■ What is being asked
Could you return, exactly as written, only the lines from the one holding "Click the P0 performance state" through the final line of the records below?

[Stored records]

..............................

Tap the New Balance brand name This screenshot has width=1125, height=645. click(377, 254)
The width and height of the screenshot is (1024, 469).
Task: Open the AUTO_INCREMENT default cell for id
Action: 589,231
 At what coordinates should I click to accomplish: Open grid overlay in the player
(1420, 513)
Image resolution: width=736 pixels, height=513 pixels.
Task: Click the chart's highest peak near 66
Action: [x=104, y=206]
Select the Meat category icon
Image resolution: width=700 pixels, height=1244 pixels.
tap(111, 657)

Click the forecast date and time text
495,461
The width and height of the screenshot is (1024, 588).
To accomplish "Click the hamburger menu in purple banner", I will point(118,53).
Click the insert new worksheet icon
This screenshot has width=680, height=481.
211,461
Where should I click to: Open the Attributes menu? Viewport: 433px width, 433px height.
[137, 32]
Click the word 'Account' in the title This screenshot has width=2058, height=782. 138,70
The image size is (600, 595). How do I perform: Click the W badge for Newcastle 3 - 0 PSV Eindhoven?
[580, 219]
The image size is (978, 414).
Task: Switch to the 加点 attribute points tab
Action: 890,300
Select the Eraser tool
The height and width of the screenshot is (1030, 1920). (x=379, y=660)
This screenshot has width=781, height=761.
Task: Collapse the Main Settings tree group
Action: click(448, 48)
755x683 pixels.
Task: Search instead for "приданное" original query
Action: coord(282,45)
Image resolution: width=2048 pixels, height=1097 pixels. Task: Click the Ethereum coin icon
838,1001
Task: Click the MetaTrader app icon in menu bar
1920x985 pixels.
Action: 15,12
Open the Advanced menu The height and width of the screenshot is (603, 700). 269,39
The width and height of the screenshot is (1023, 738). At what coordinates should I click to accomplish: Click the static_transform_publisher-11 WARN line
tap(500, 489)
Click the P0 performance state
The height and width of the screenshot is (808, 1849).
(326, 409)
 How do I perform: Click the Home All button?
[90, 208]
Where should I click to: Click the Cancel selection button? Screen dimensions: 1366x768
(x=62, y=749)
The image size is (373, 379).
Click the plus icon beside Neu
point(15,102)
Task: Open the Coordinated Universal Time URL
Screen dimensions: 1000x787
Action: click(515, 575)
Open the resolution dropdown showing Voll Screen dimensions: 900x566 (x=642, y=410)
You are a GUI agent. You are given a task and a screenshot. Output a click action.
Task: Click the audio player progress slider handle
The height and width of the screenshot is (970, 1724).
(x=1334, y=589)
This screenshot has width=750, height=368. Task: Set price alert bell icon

..............................

■ Answer
Click the P0 performance state
The height and width of the screenshot is (808, 1849).
(326, 409)
 How do I perform: Click the Home All button?
[90, 208]
Where should I click to: Click the Cancel selection button? Screen dimensions: 1366x768
(x=62, y=749)
The image size is (373, 379).
Click the plus icon beside Neu
point(15,102)
Task: Open the Coordinated Universal Time URL
Screen dimensions: 1000x787
Action: click(515, 575)
Open the resolution dropdown showing Voll Screen dimensions: 900x566 (x=642, y=410)
You are a GUI agent. You are given a task and a screenshot. Output a click action.
Task: Click the audio player progress slider handle
The height and width of the screenshot is (970, 1724).
(x=1334, y=589)
This screenshot has width=750, height=368. Task: Set price alert bell icon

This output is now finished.